Finetuning LLMs on Strix Halo – Full, LoRA, and QLoRA on Gemma-3, Qwen-3, and GPT-OSS-20B

I’ve just released a toolbox and a tutorial on how to finetune open-weight LLMs like Gemma-3, Qwen-3 and gpt-oss on AMD’s new Strix Halo processor (specifically I use the Framework Desktop). The 128GB of unified memory make it possible to train models up to 12B parameters in full, while using LoRA and different quantization strategies it is also possible to tune ~20-30B models locally:

12 Likes

Thank you! I needed something to talk me down from canceling both my desktop and mainboard orders. It’s been a few months since this video [this video is from the 19th of August, correct?]. Are you happy with the progress of software/driver development?

So off topic but in your opinion, no complaints about the Desktop PSU behavior at idle? And no complaints about the system stability under heavy GPU load?

1 Like

Hey, the video I posted here is from yesterday - I’d check it out. The stack is definitely more stable and performance, AMD is slowing trying to improve this.

I should say that I have a pre-production unit, but I never had any issue with PSU and mine sits in my lounge as a quirky tech piece and never gave me noise issues.

My question is: what is your use-case? What do you hope to do with the Framework Desktop? There are inherent limitations - the software stack will get better - but still the laws of physics will apply: you only have that much memory and bandwidth and GPU cores - that’s a hard ceiling you won’t escape from.

1 Like

@kyuz0 in your video, you confuse August with October a couple of times, giving the impression it’s an old video :slight_smile:
It’s a good video. I’ll give it a try.

2 Likes

Most certainly. I’ve gotten back to watching now. I started watching then had a few things I had to attend to after a few minutes in and paused the playback until I could give it my full attention. Which is now.

But as to my comment regarding the date. It is in response to your statement after the 1:26 minute mark. From the transcript rather than me transposing what my ear heard:

1:26 … has not been fantastic from day one. However, since my first video in August
1:32 and we’re now today uh on the 19th of August when I’m recording this support
1:37 has improved considerably. uh and there is a lot of work going on on uh AMD’s

So I gather the “…19th of August” was accidental and you meant 19th of October. Got it. No problemo. It happens. Glad you cleared that up.

I’m relieved you hear that. More than I can emphasis. Thank you for the feedback.

Understood. Initial reason for the purchase was 100% to learn and experiment with open source LLMs, with a goal of leading to a self-directed autonomous stock trading, eventually, experimentally. Perhaps one day successfully automating the investment thesis I’ve been following manually and attend to daily. And should this transpire and I be successful, stability is of paramount importance.

But then it’s also evolved to potentially take over my daily driver computer duties, and very rarely a gaming system; super rarely, and I can continue using the newest computer I built for that if/when I want that. But without a doubt, the primary use case being to run open source LLMs in LM Studio and other runner services when I find that would better serve my need, MCP servers and my own code either within them or as my own custom service to interact with the LLM. I plan to initially run Windows 11 Pro on it, maybe utilize Docker, maybe utilize WSL, maybe dual boot with a Linux distribution, and thank you for the “how-to” if doing that ;).

1 Like

Lol - I did realise that and I was able to at least correct one instance with a note, but the other instance I didn’t notice. That tells you how fried my brain is!

3 Likes

Tested @kyuz0’s fine-tuning toolbox today on Framework Desktop (Strix Halo, 128GB, Linux Mint 22.2, kernel 6.17.0-061700-generic).

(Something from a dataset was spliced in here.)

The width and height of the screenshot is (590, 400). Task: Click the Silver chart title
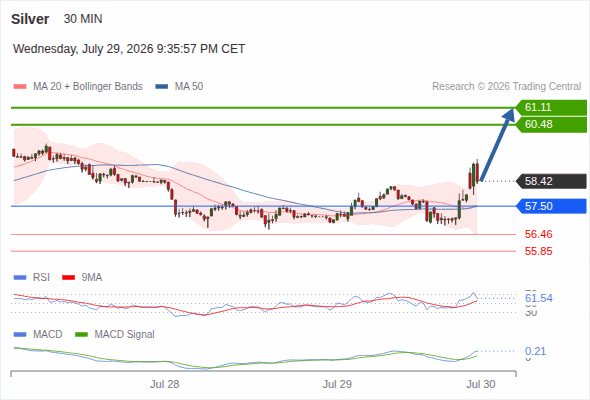(30, 19)
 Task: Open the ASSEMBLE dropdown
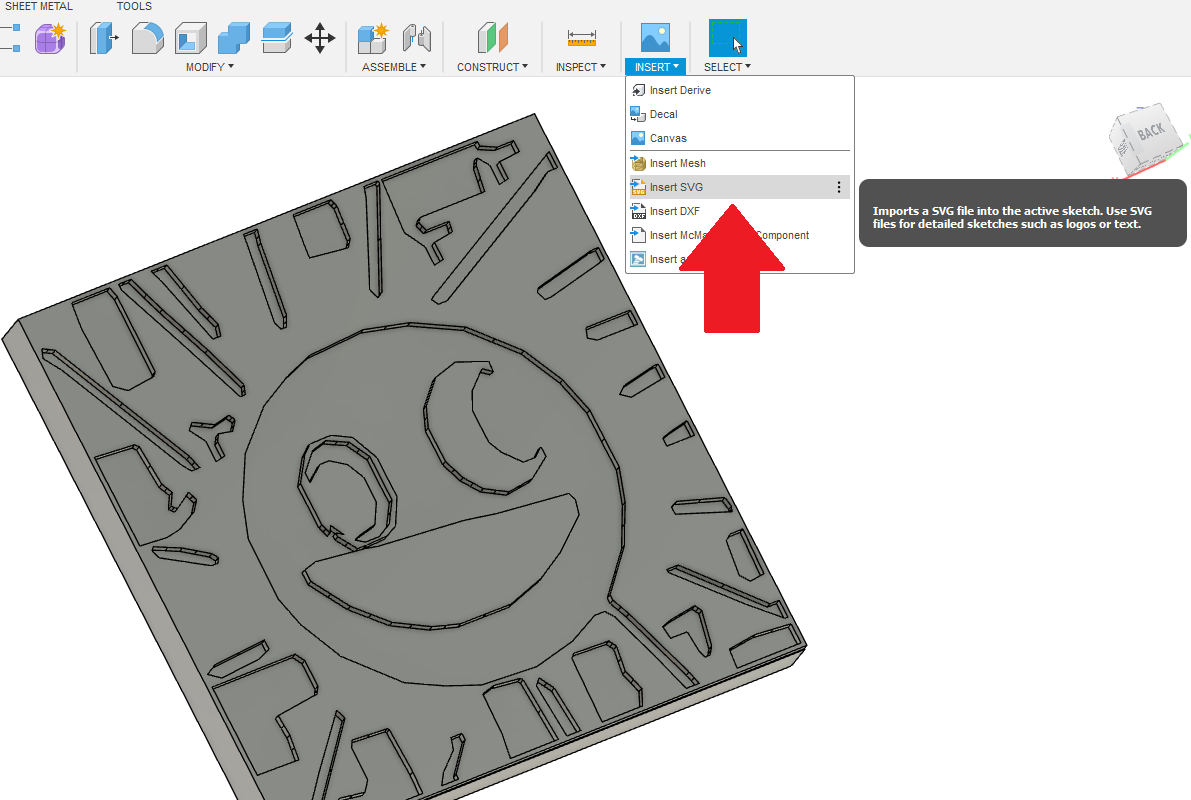point(394,66)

Results on Gemma-3-1B (2 epochs):

  • Full fine-tuning: 19.43 GB, ~3 min

  • LoRA: 15.40 GB, ~2 min

  • 8-bit + LoRA: 13.06 GB, ~11 min

  • QLoRA: 13.08 GB, ~3 min

All methods completed successfully. Memory usage matches the benchmark table. ROCm 7 nightly detected GPU correctly after fixing /dev/kfd permissions with udev rules.

Submitted PR to fix hardcoded paths in inference sections.

Setup worked smoothly following the repo instructions.

2 Likes

Thank you for testing this out!

1 Like

This is a great video. One quesiton, how would I format say a list of passwords that I want the system to NOT flag as ‘secret’? my use case would be noseyparker, which looks at secrets in code. I had tried using an encoder only model, but is WAY too complexy. What would the data format need to look like, and what would be a good link on formatting data for fine-tuning models?

Hey,

Probably this is not the best place to discuss this. I’d say this needs way more context and way more details, probably a classifier would be better and you’d need positive and negative samples in your dataset → but again, if this is specific to a fixed list of passwords, most definitely do not use an LLM, I can’t imagine a worst way of approaching the problem. Just use string search. f you don’t want the model to detect “generic passwords” as secrets that might be much harder due to the nature of passwords. But again, I’d say this is not the right place for this conversation.